- WHAT IS NEEDED
Reproduce all of the data below, replacing every occurrence of "The image size is" with "Image dimensions are" and leaving everything else unchanged. Omit the pictures from your answer.

- DATASET
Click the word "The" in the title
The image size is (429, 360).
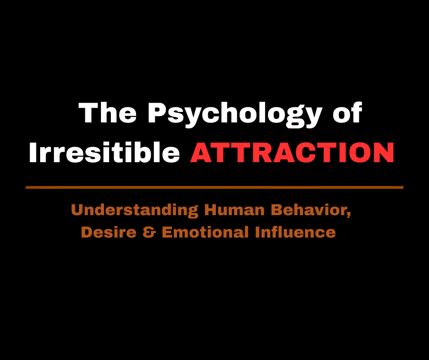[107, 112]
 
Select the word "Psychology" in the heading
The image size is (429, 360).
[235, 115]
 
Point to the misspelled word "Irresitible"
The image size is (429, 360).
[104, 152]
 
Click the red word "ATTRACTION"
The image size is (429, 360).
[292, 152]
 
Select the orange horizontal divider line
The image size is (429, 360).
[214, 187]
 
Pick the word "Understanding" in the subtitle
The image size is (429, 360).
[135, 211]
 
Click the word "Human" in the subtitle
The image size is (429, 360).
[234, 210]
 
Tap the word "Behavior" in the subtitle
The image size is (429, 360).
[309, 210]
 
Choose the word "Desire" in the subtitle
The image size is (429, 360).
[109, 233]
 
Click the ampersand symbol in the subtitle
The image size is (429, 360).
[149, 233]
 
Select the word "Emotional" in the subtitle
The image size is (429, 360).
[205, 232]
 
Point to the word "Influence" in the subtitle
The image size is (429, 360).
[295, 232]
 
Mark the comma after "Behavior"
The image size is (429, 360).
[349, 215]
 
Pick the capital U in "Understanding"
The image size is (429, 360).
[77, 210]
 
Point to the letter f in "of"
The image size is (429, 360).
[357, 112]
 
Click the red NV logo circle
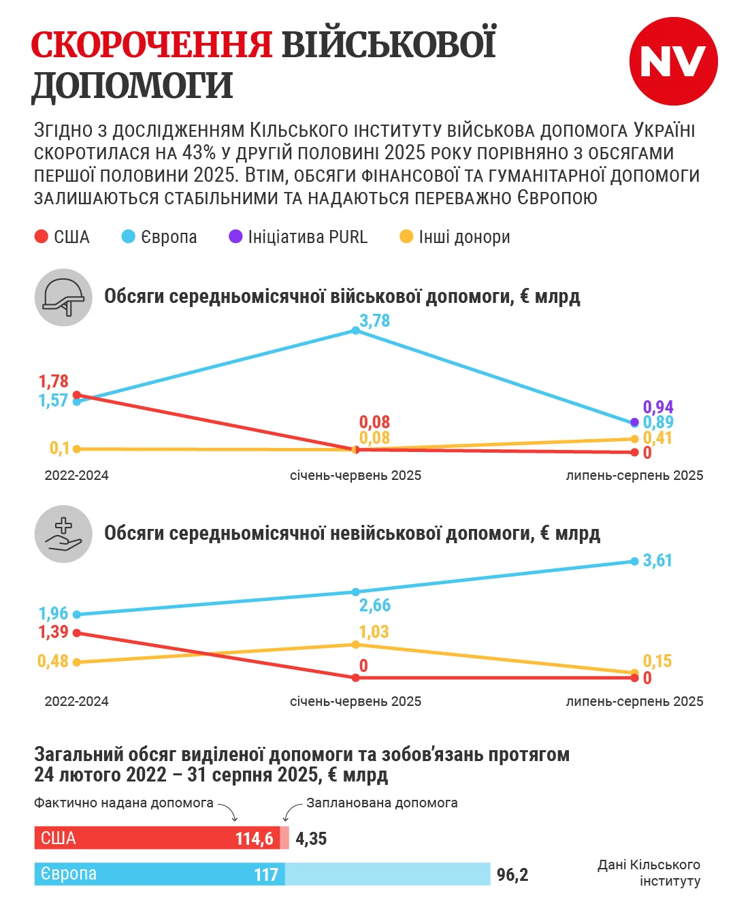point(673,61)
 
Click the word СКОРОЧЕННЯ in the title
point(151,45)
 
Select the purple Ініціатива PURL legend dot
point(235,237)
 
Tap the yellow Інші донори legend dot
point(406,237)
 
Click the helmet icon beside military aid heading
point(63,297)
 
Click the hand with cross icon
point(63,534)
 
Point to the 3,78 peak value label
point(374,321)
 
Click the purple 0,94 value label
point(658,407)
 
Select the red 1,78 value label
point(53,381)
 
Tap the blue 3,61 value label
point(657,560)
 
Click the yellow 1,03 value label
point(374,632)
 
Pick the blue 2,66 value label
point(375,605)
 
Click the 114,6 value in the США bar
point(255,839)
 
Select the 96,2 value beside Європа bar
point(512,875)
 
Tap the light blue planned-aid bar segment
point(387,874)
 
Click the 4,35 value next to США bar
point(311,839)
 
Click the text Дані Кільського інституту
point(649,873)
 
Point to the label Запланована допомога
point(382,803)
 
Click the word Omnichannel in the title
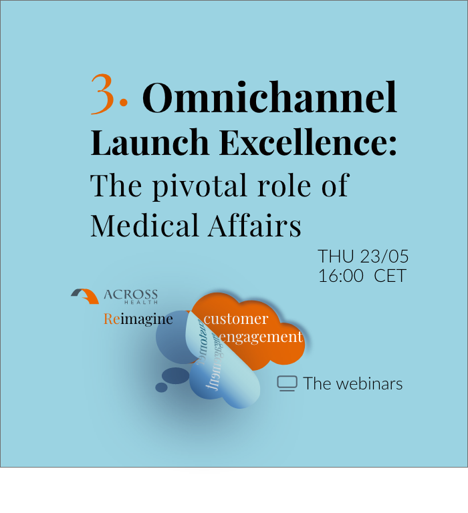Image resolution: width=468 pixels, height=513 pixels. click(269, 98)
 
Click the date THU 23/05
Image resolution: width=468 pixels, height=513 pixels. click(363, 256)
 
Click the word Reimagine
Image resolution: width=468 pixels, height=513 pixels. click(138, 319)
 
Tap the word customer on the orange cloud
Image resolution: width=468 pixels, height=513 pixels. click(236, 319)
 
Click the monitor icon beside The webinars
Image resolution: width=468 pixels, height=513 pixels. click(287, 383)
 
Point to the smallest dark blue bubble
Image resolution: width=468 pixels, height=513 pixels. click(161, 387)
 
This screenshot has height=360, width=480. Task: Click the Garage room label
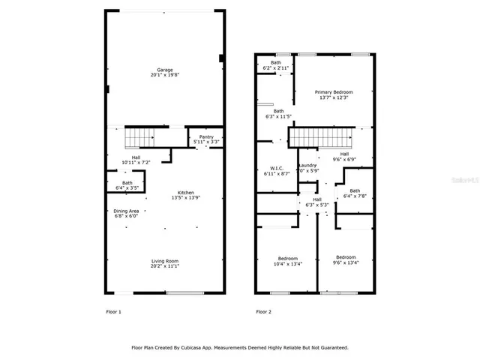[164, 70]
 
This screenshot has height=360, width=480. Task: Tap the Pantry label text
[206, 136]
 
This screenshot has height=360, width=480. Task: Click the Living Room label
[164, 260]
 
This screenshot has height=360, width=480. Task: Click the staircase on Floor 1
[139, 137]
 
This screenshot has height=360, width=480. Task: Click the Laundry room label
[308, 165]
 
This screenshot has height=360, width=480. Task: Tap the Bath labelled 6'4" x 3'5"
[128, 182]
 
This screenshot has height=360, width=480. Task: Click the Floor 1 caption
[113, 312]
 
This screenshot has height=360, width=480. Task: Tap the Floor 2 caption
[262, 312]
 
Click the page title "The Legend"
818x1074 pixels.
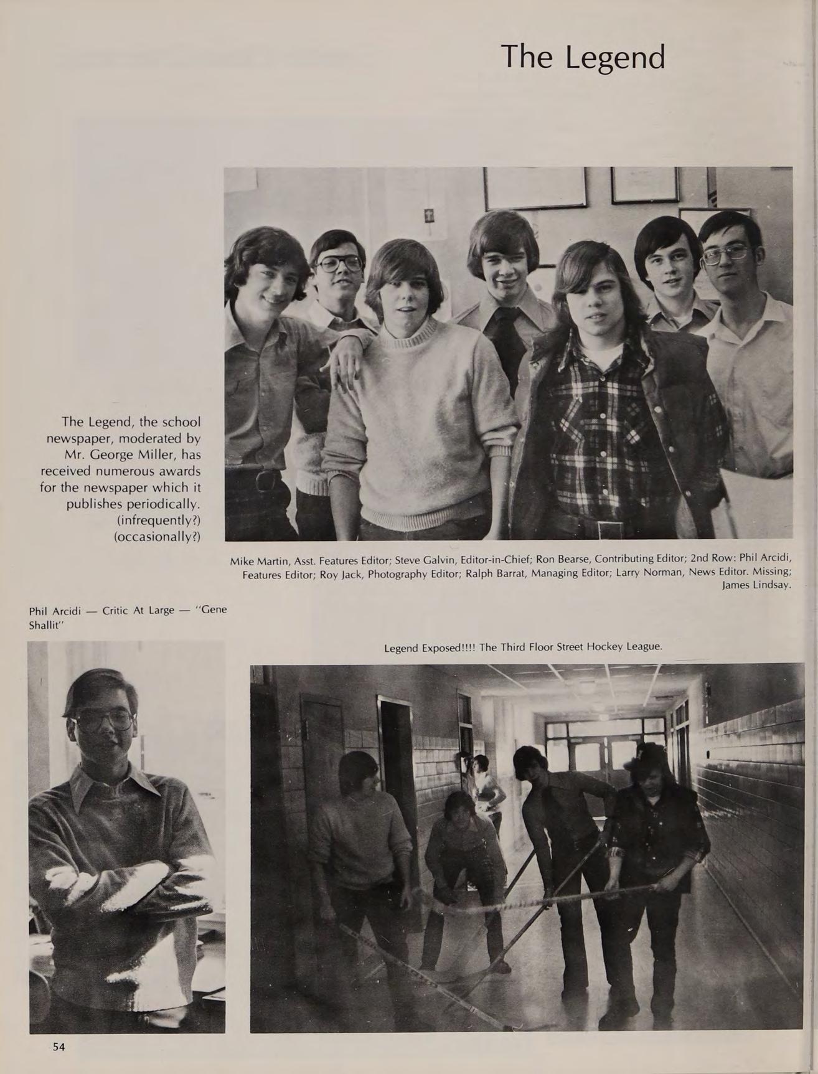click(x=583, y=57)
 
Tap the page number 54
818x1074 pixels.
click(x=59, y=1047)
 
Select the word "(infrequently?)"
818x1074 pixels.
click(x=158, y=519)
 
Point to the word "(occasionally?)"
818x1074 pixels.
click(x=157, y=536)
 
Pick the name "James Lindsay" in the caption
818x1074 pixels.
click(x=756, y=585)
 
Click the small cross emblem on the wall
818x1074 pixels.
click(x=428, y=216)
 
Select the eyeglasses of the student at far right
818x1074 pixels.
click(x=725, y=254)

- SOLUTION FOR THIS EXERCISE
Click the word "The" in the title
Image dimensions are (429, 360).
[107, 112]
 
Select the word "Psychology" in the heading
Image dimensions are (429, 360).
[235, 115]
 
Point to the misspelled word "Irresitible"
Image dimensions are (429, 360).
[104, 152]
 
Click the red word "ATTRACTION"
Image dimensions are (429, 360).
[292, 152]
 
Select the orange horizontal divider line
Image dimensions are (429, 360).
[214, 187]
 
Pick the word "Understanding" in the subtitle
Image dimensions are (429, 360).
[135, 211]
 
Click the word "Human" in the subtitle
Image dimensions are (429, 360).
[234, 210]
 
Tap the word "Behavior" in the subtitle
Image dimensions are (429, 360).
[309, 210]
 
Choose the word "Desire" in the subtitle
Image dimensions are (429, 360).
[109, 233]
 
Click the ampersand symbol in the subtitle
Image dimensions are (429, 360).
[149, 233]
 
Select the word "Emotional" in the subtitle
Image dimensions are (429, 360).
[205, 232]
 
Point to the word "Influence" in the subtitle
Image dimensions are (429, 360).
[295, 232]
 
Mark the comma after "Behavior"
Image dimensions are (429, 360).
[349, 215]
 
Pick the capital U in "Understanding"
Image dimensions are (429, 360).
[77, 210]
 
Point to the letter f in "of"
Image dimensions are (429, 360).
[357, 112]
 
Click the red NV logo circle
point(673,61)
 
Click the word СКОРОЧЕННЯ in the title
point(151,45)
 
Select the purple Ініціатива PURL legend dot
point(235,237)
 
Tap the yellow Інші донори legend dot
point(406,237)
 
Click the helmet icon beside military aid heading
point(63,297)
 
Click the hand with cross icon
point(63,534)
 
Point to the 3,78 peak value label
point(374,321)
 
Click the purple 0,94 value label
point(658,407)
 
Select the red 1,78 value label
point(53,381)
 
Tap the blue 3,61 value label
point(657,560)
 
Click the yellow 1,03 value label
point(374,632)
 
Pick the blue 2,66 value label
point(375,605)
 
Click the 114,6 value in the США bar
point(255,839)
 
Select the 96,2 value beside Європа bar
point(512,875)
 
Tap the light blue planned-aid bar segment
point(387,874)
 
Click the 4,35 value next to США bar
point(311,839)
 
Click the text Дані Кільського інституту
point(649,873)
 
Point to the label Запланована допомога
point(382,803)
 
Click the word Omnichannel in the title
Image resolution: width=468 pixels, height=513 pixels. click(269, 98)
 
Click the date THU 23/05
Image resolution: width=468 pixels, height=513 pixels. click(363, 256)
 
Click the word Reimagine
Image resolution: width=468 pixels, height=513 pixels. click(138, 319)
 
Tap the word customer on the orange cloud
Image resolution: width=468 pixels, height=513 pixels. click(236, 319)
 
Click the monitor icon beside The webinars
Image resolution: width=468 pixels, height=513 pixels. click(287, 383)
 
Point to the smallest dark blue bubble
Image resolution: width=468 pixels, height=513 pixels. click(161, 387)
 
This screenshot has height=360, width=480. Task: Click the Garage room label
[164, 70]
 
This screenshot has height=360, width=480. Task: Tap the Pantry label text
[206, 136]
 
This screenshot has height=360, width=480. Task: Click the Living Room label
[164, 260]
 
This screenshot has height=360, width=480. Task: Click the staircase on Floor 1
[139, 137]
 
This screenshot has height=360, width=480. Task: Click the Laundry room label
[308, 165]
 
This screenshot has height=360, width=480. Task: Tap the Bath labelled 6'4" x 3'5"
[128, 182]
 
This screenshot has height=360, width=480. Task: Click the Floor 1 caption
[113, 312]
 
This screenshot has height=360, width=480. Task: Tap the Floor 2 caption
[262, 312]
 
Click the page title "The Legend"
818x1074 pixels.
click(x=583, y=57)
 
Tap the page number 54
818x1074 pixels.
click(x=59, y=1047)
 
Select the word "(infrequently?)"
818x1074 pixels.
click(x=158, y=519)
 
Point to the word "(occasionally?)"
818x1074 pixels.
click(x=157, y=536)
 
Pick the name "James Lindsay" in the caption
818x1074 pixels.
click(x=756, y=585)
 
Click the small cross emblem on the wall
818x1074 pixels.
click(x=428, y=216)
 
Select the eyeglasses of the student at far right
818x1074 pixels.
click(x=725, y=254)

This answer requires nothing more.